Re: LVM snapshot broke between 4.14 and 4.16

From: Linus Torvalds
Date: Thu Aug 02 2018 - 14:33:09 EST


On Thu, Aug 2, 2018 at 11:18 AM Ilya Dryomov <idryomov@xxxxxxxxx> wrote:
>
> I think it was my commit 721c7fc701c7 ("block: fail op_is_write()
> requests to read-only partitions"). The block layer was previously
> allowing non-blkdev_write_iter() writes to read-only disks and
> partitions. dm's chunk_io() boils down to submit_bio(), so in 4.16
> it started to fail if the underlying device was marked read-only.

Ugh. That commit does look like the obviously right thing to do, and
our old behavior was obviously wrong.

At the same time, we really really shouldn't break user flow, even if
that flow was due to an obvious bug.

Dang.

> Apparently at least some versions of lvm(8) instruct dm to mark the COW
> device read-only even though it is always written to. It comes up only
> if the user asks for a read-only snapshot (the default is writable).
>
> One option might be to ignore the supplied DM_READONLY_FLAG for COW
> devices.
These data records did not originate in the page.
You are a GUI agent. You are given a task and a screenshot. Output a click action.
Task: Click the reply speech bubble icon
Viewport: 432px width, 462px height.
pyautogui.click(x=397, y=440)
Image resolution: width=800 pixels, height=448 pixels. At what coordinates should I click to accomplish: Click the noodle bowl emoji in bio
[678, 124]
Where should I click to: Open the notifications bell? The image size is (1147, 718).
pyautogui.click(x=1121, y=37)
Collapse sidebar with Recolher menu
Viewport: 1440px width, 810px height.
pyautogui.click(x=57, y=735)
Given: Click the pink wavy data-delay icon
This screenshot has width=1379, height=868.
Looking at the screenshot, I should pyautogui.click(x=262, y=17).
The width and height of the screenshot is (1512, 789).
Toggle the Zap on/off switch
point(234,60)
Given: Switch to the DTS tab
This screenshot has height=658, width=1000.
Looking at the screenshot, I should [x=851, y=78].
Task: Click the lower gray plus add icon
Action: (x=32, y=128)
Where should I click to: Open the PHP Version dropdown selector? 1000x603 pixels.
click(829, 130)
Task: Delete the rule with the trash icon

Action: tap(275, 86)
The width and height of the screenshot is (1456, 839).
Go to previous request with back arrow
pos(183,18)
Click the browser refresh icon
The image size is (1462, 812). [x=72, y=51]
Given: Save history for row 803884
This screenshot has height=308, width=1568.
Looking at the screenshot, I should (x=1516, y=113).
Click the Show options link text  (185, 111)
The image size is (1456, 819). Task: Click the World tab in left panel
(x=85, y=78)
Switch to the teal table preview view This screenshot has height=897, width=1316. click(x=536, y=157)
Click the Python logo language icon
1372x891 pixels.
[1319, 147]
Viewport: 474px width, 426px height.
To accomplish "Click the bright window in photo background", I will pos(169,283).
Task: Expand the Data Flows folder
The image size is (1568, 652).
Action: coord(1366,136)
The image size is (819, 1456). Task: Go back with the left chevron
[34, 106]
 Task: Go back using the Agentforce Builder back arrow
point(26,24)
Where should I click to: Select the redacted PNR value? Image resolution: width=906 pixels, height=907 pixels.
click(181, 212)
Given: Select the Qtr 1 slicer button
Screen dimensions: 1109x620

Marking the COW device (i.e. the exception store) read-only
> is probably never sane...

That sounds like possibly the sanest fixlet for this - perhaps
together with a warning message saying "ignoring DM_READONLY_FLAG for
COW device" so that people see that they are doing insane things.

But some of our internal DM_READONLY_FLAG use obviously comes from
other sources that we have to honor (ie some grepping shows me code
like

if (get_disk_ro(disk))
param->flags |= DM_READONLY_FLAG;

where we obviously can *not* override the get_disk_ro() state. So it
depends a lot on how this all happened. But it looks like in this
particular case, it all came from one inconsistent lvmcreate command.

Or - if there really is only _one_ user that noticed this, and a new
lvm2 release fixes his problem, maybe we can say "we broke it, but the
only person who reported it can work around it".

WGH (sorry, no idea what your real name is) - what's the source of the
script that broke? Was it some system script you got from outside and
likely to affect others too?

Or was it just some local thing you wrote yourself and was
unintentionally buggy and nobody else is likely to hit this?

Because if the latter, if you can work around it and you're the only
user this hits, we might just be able to ignore it.

Linus